Exercise: Copy the rows starting at the line that has "Where should I" and stopping after the line that has "pos(1697,78)". Swap "magnifier" for "lens", change nothing else, and leave out the pictures.

Records for the task:
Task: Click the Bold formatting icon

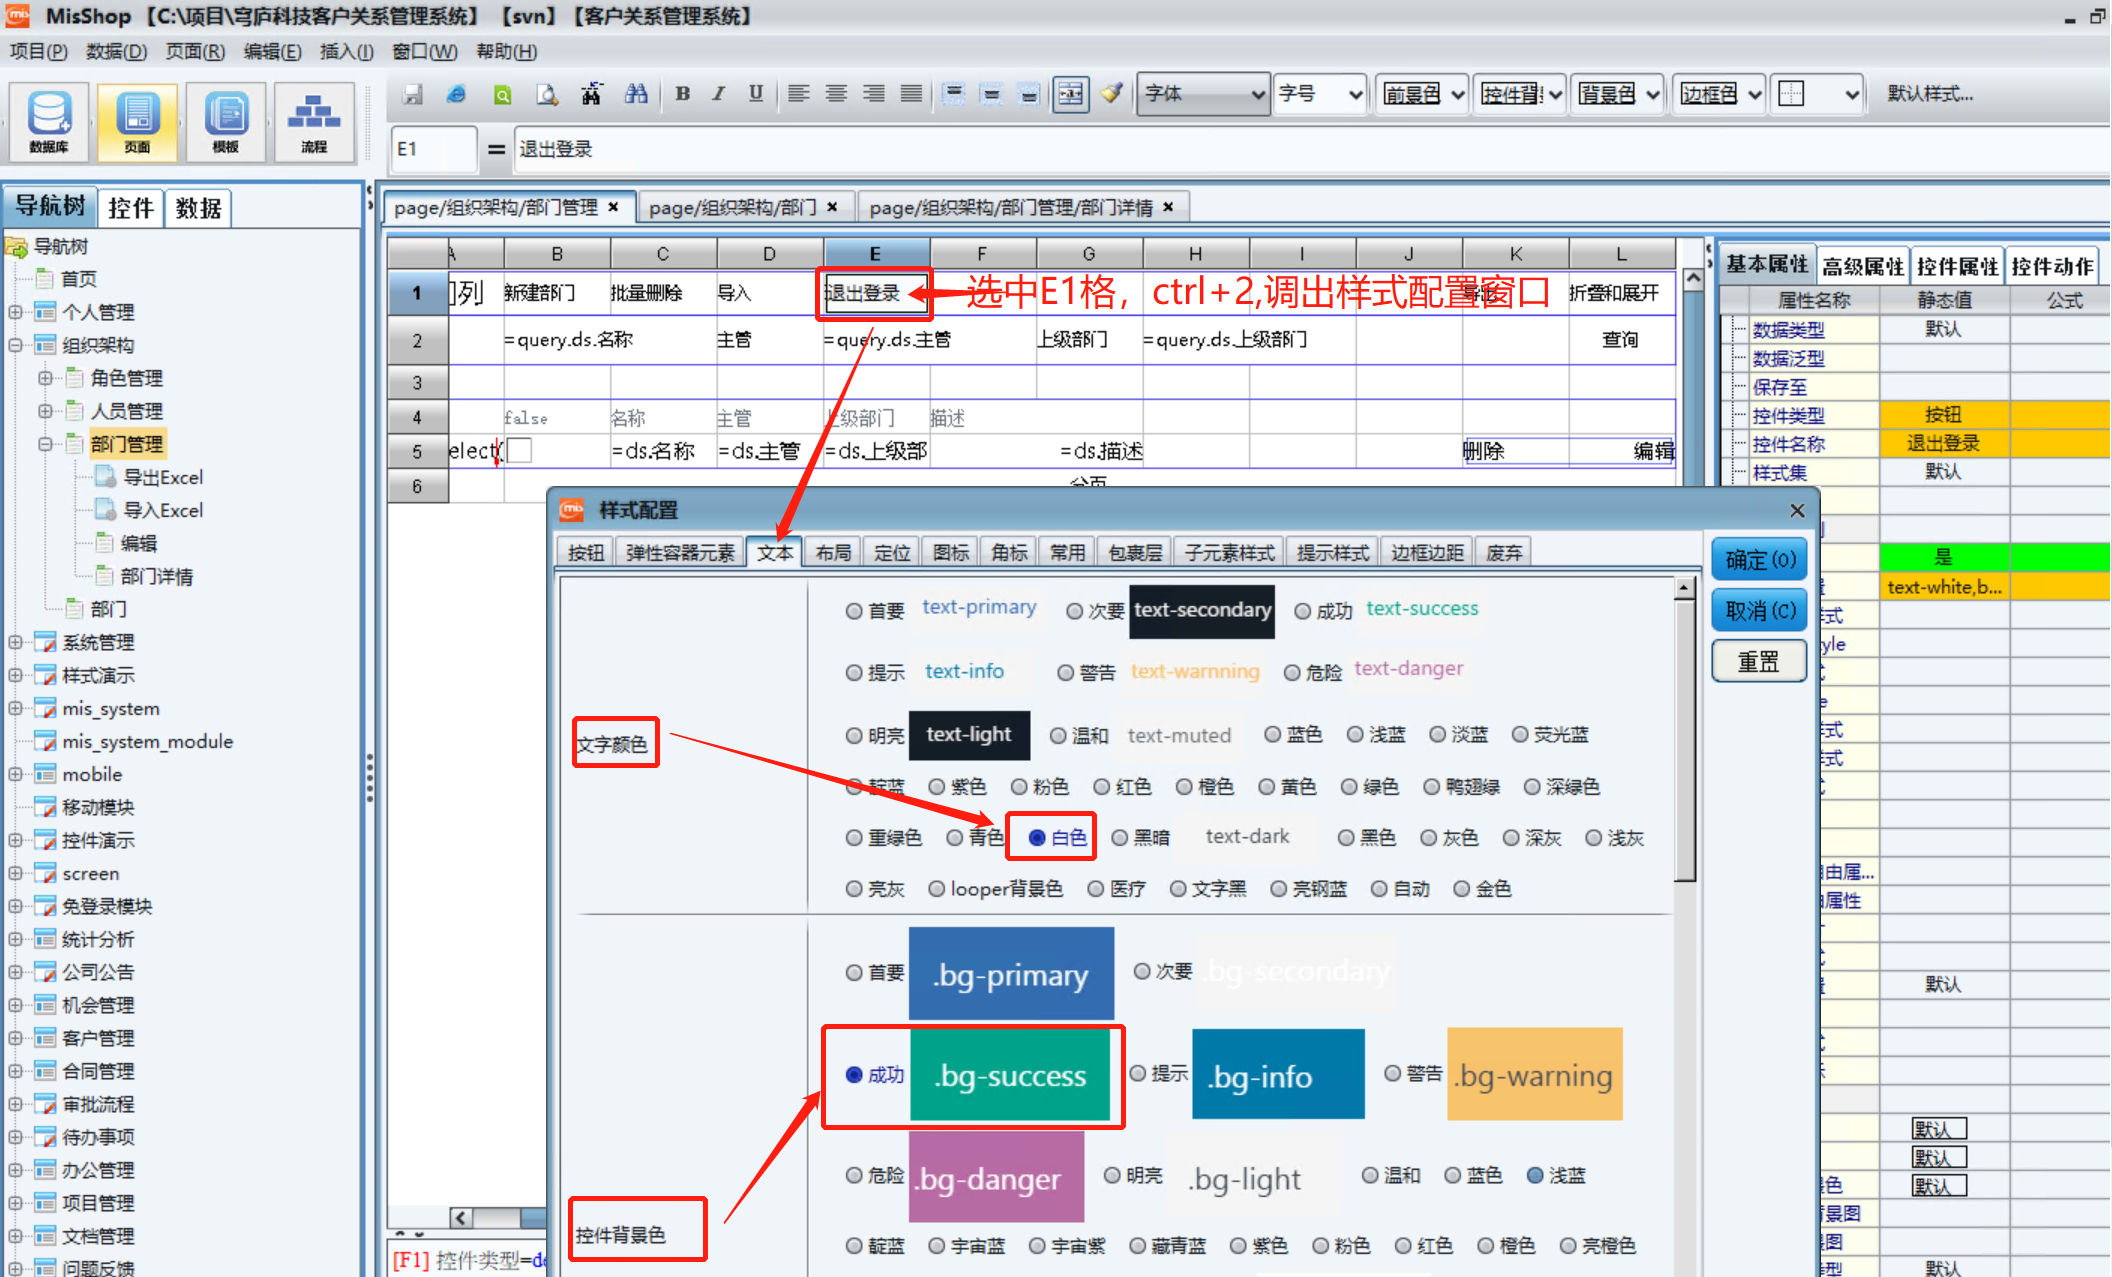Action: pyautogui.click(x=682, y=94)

---

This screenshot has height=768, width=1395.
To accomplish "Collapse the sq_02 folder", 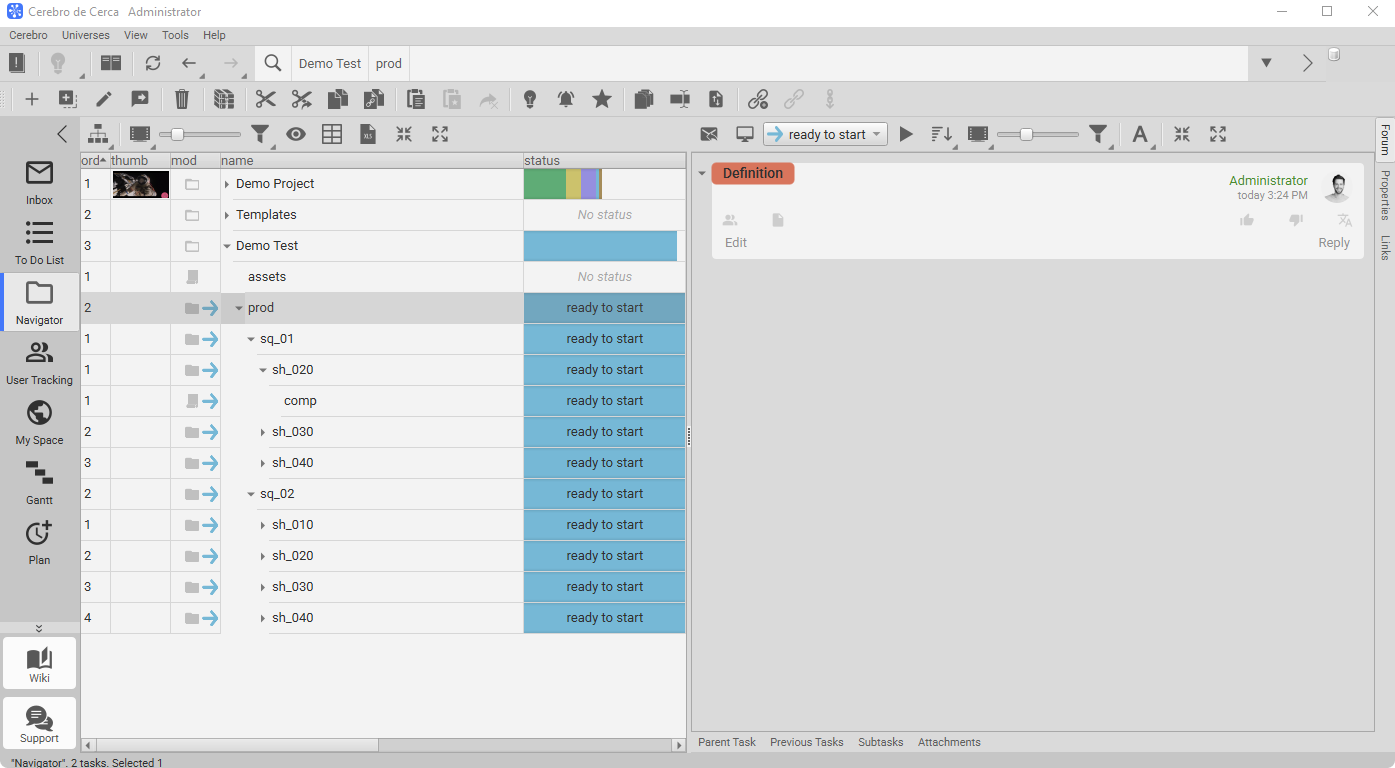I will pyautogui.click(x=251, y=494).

---

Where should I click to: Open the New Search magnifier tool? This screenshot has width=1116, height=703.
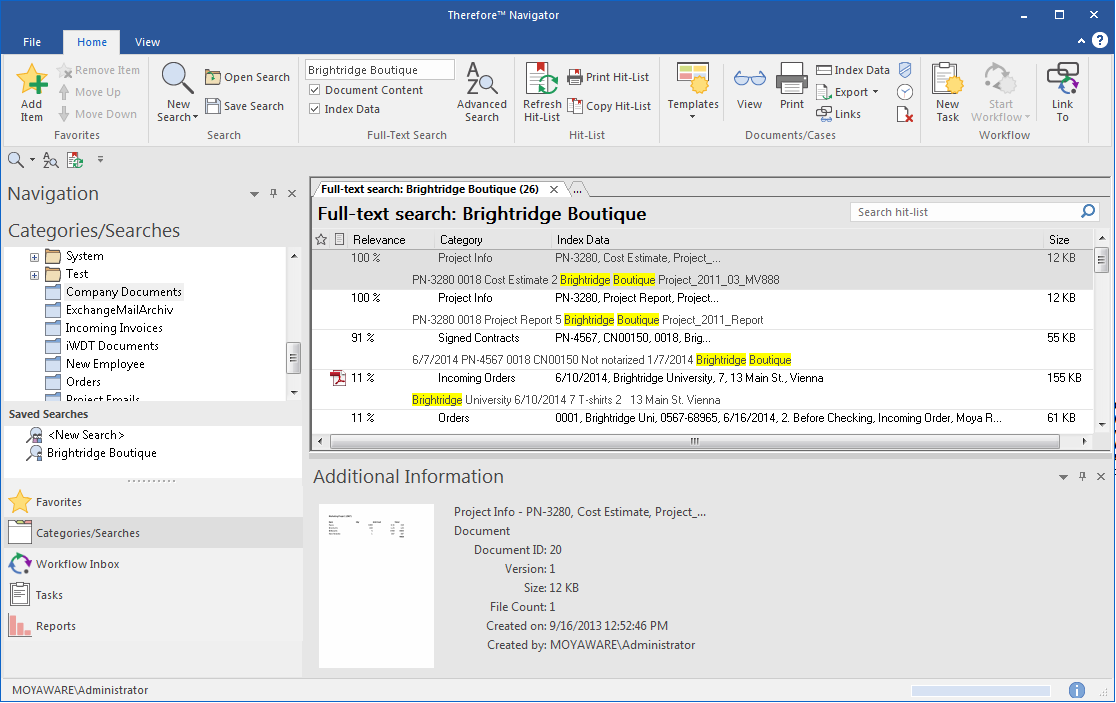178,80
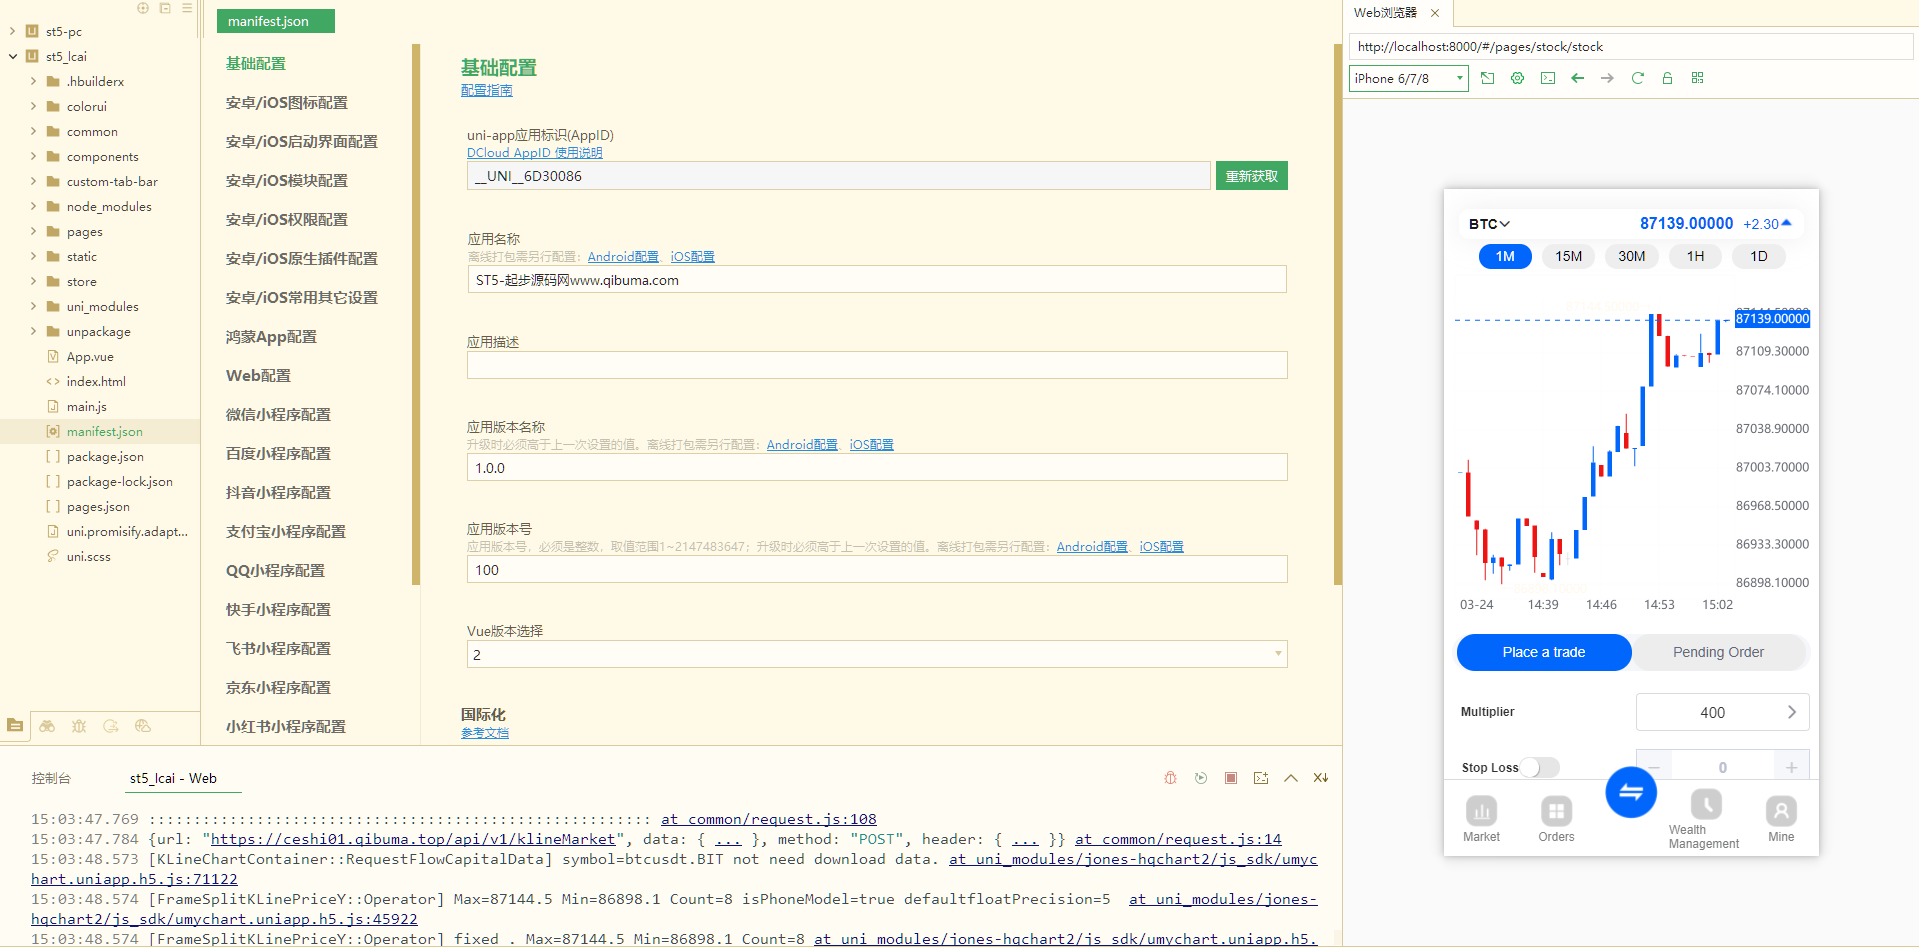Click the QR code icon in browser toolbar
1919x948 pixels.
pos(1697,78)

Task solution:
Where should I click to: Open the New Search lens tool? This screenshot has width=1116, height=703.
178,80
Click the QR code icon in browser toolbar
1919x948 pixels.
pos(1697,78)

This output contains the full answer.